Cáscaras de huevo de 55 millones de años relacionadas con cocodrilos que cayeron de los árboles

Los científicos han descubierto las cáscaras de huevo de cocodrilo más antiguas conocidas en el patio trasero de un ganadero. Los fósiles tienen alrededor de 55 millones de años y pertenecen a un grupo de cocodrilos antiguos llamados mekosuquinos, algunos de los cuales se cree que cayeron de los árboles y cazaron presas como los leopardos modernos.

“Estas cáscaras de huevo nos han dado una idea de la historia de vida íntima de las mekosuquinas”, dijo en un comunicado Xavier Panadès i Blas, autor principal del artículo.

“Ahora podemos investigar no sólo la extraña anatomía de estos cocodrilos, sino también cómo se reproducían y se adaptaban a entornos cambiantes”, continúa Panadès i Blas.

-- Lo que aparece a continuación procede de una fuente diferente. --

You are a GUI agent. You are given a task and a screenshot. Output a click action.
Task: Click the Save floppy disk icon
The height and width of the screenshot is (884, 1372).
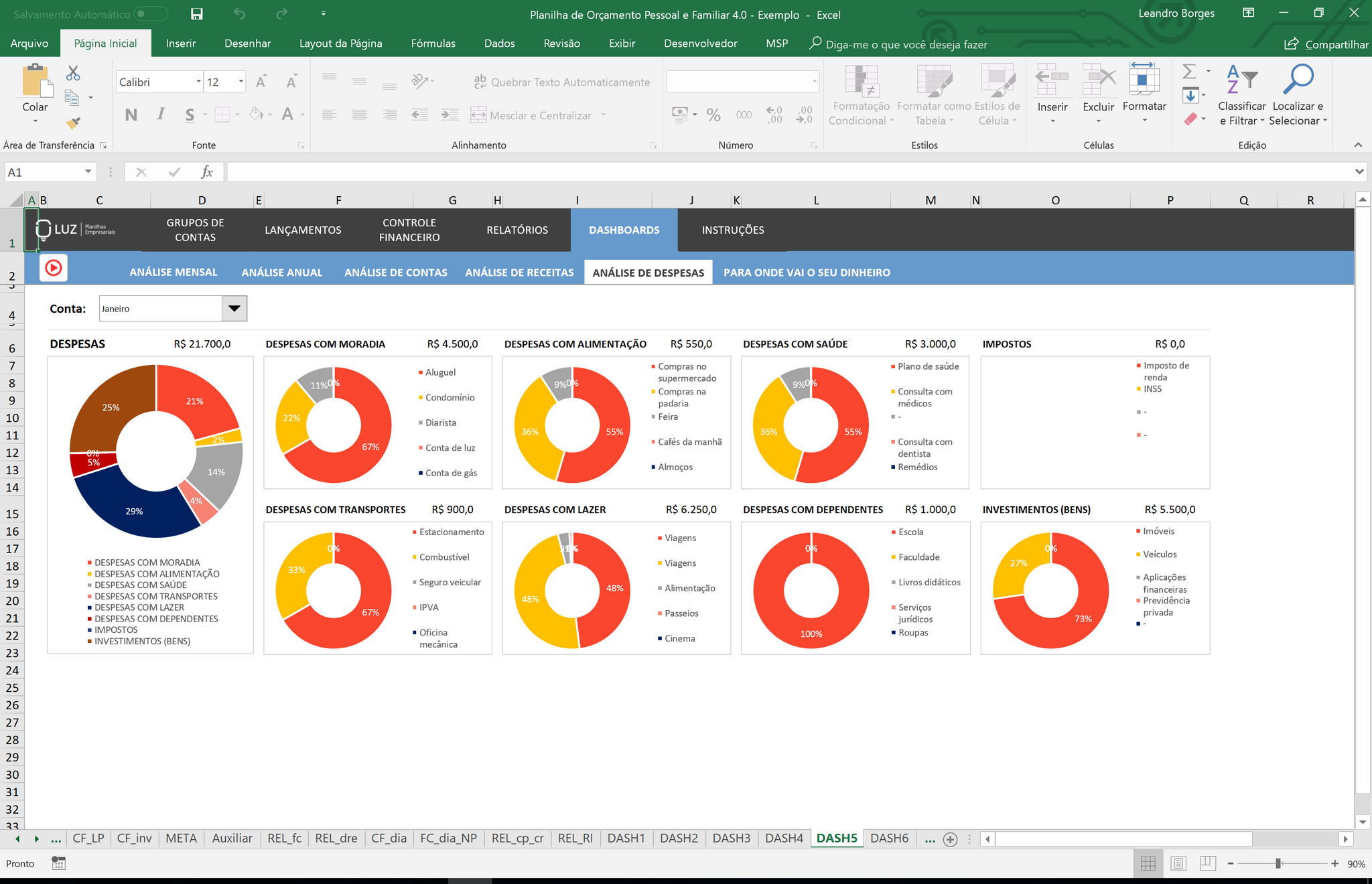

Las cáscaras de huevo, descritas por primera vez en el Journal of Vertebrate Paleontology, se encontraron en Murgon, Queensland, aproximadamente a 270 kilómetros (168 millas) al noroeste de Brisbane, Australia.

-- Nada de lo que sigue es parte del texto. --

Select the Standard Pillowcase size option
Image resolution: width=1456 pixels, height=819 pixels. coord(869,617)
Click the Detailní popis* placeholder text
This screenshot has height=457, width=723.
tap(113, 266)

Leer más: Un huevo de dinosaurio de 70 millones de años revela antiguas pistas sobre su anidación

¿Quién era Wakkaoolithus godthelpi?

Hoy en día, Murgon es un pequeño pueblo rural, enclavado entre tierras de cultivo y matorrales. Según los investigadores, hace cincuenta y cinco millones de años, la zona habría estado cubierta de pantanos rodeados de frondosos bosques.

El modesto pozo de arcilla donde se encontraron las cáscaras de huevo alguna vez fue un pantano o lago poco profundo y ahora es uno de los sitios de fósiles más antiguos del país.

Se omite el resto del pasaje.